La fotografía, que está fechada en 1924, parece más un espacio industrial que un hospital. César Leyton define bien esta situación cuando acompaña la imagen con el siguiente pie de foto: Poleas, correas y un pequeño decaville que recorre con sus vías el Psiquiátrico, reproducen modelos industriales macro-económicos.

Los datos que se ofrecen en el artículo respecto al número de fábricas que había en el centro en 1927 (colchones y almohadas, molino, harinas alimenticias, fideos, panadería, baldosas y mármoles artificiales, zapatería, sastrería, ladrillos, jabón y talleres de carpintería, herrería, gasfitería, electricidad y mecánica) y su producción son clarificadores respecto a la importancia económica del centro en el contexto general del país. Los datos, según Leyton se han consultado en las Memorias de la Casa de Orates.
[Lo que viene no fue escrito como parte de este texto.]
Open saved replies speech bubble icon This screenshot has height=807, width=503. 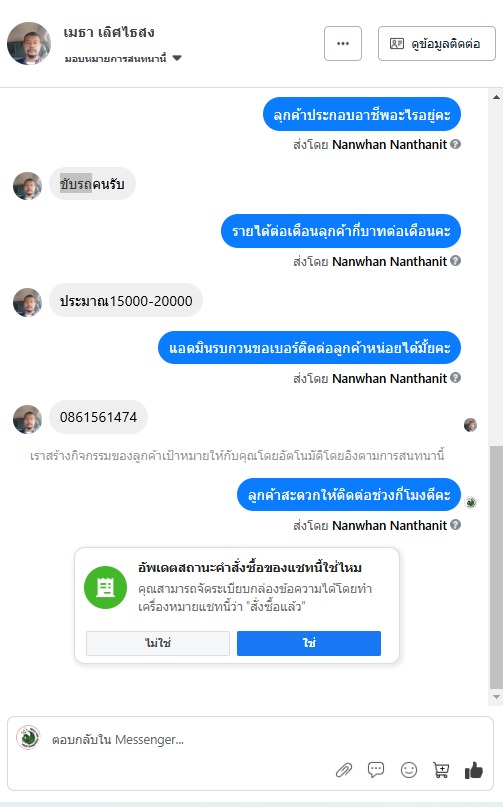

En opinión de Leyton, la autonomía del establecimiento y la superación de la crisis económica fueron los objetivos inmediatos del proyecto, pero estos espacios de terapia psiquiátrica funcionaron también, como mecanismos de disciplinamiento de una masa de pacientes mentales, que volvieron a ser productivos, no para ellos, ni para la sociedad, sino para los que conducían la gran estructura económica y los sistemas de poder.

Para este autor, el psiquiátrico industrial es una nueva fábrica de subjetividades, donde se recupera y se cura a los pacientes para un nuevo sistema económico, que necesita una mano de obra sana. Pero, esto es más difícil de materializar, cuando se trata de la locura, un mal invisibilizado, imaginario, por lo tanto, las barreras, las poleas y el trabajo, actuarán como un torniquete u ortopedia mental, en un espacio que produce ahora un nuevo tipo de economía deseante, el obrero. La tecnologización de la locura, pasa a cumplir, a pesar de la patología, lo único normal que considera un sistema moderno social, el producir, el trabajar.

Leyton pone, además, en evidencia la hipocresía del sistema psiquiátrico cuando afirma que la necesidad de tener enfermos de «larga estancia» (crónicos) para que desarrollen trabajos en el manicomio, con vistas al autoabastecimiento, favoreció la construcción de la cronicidad en psiquiatría, con la aparición de categorías diagnósticas, como el delirio crónico, más por razones «económicas» que científicas.